A leading concept to set priorities for conservation is known as the biodiversity hotspots thesis (Myers et al., 2000; Myers, 2003). According to Myers et al. (2003), a few small areas containing most of the world's endemic species and facing the most rapid habitat loss should be protected. However, invasions are potentially another serious threat that should be considered in developing these priorities (Rouget et al., 2003; Stohlgren et al., 2005b). An area high in native species richness that is being heavily invaded may not be an ideal location for targeting long-term conservation without very active management of harmful invaders. A hotspot of biodiversity that has not yet been invaded may be a better choice, with steps taken to try and prevent large-scale invasion. The increase in the proportion of non-native flora between the observed and predicted maps here demonstrates that there are potentially more non-native species relative to natives than are currently observed. In areas like the Great Basin where there are few native species, the addition of only a few non-natives can drastically change the proportion of the flora that is non-native. These changes stand out as alarming when compared to areas with a lot of native species and non-native species. Areas such as the Great Basin may be important, unique areas to concentrate conservation efforts, especially since a few non-natives may have a greater impact given their high proportion in the total flora.

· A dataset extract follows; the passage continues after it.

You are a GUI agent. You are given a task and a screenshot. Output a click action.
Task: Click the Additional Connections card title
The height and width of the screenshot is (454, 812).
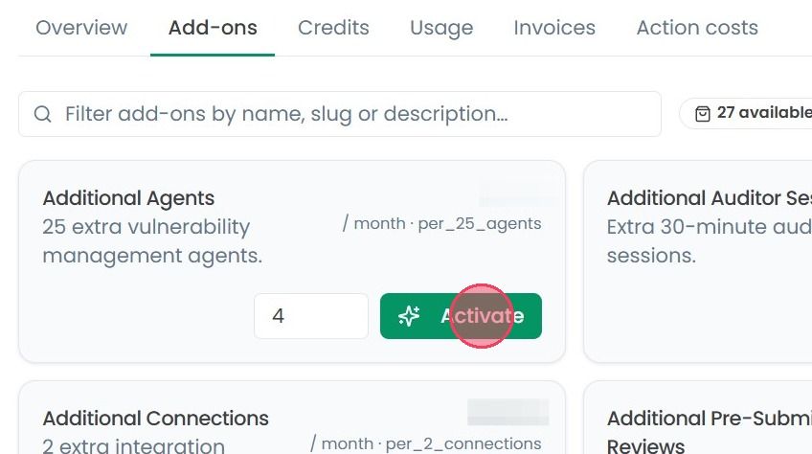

The modelled locations of hotspots of invasion should also be targeted in an early detection/rapid response program because non-native plant density has again been shown to track native-rich areas. Areas that show a high proportion of non-native species in our models that are not yet well surveyed should also be targeted for inventory and monitoring. Using the predicted surfaces in Fig. 1 (b,d,f) rather than the surfaces illustrating current knowledge (fig. 1 a,c,e) may be important for targeting invasions as these models fill in data gaps.

The potential of the techniques described here to improve information on species richness patterns is supported by our results. These same methods could be applied to other taxa at different spatial scales and have the potential to be modified for a single species. Reliable tools such as these are urgently needed to determine patterns of biodiversity for conservation efforts and to evaluate patterns of invasion at various spatial scales. Large-scale predictive maps to fill in gaps in knowledge are an important step towards understanding distribution patterns of species, improving effectiveness of conservation efforts, and making progress in managing the invasive species problem.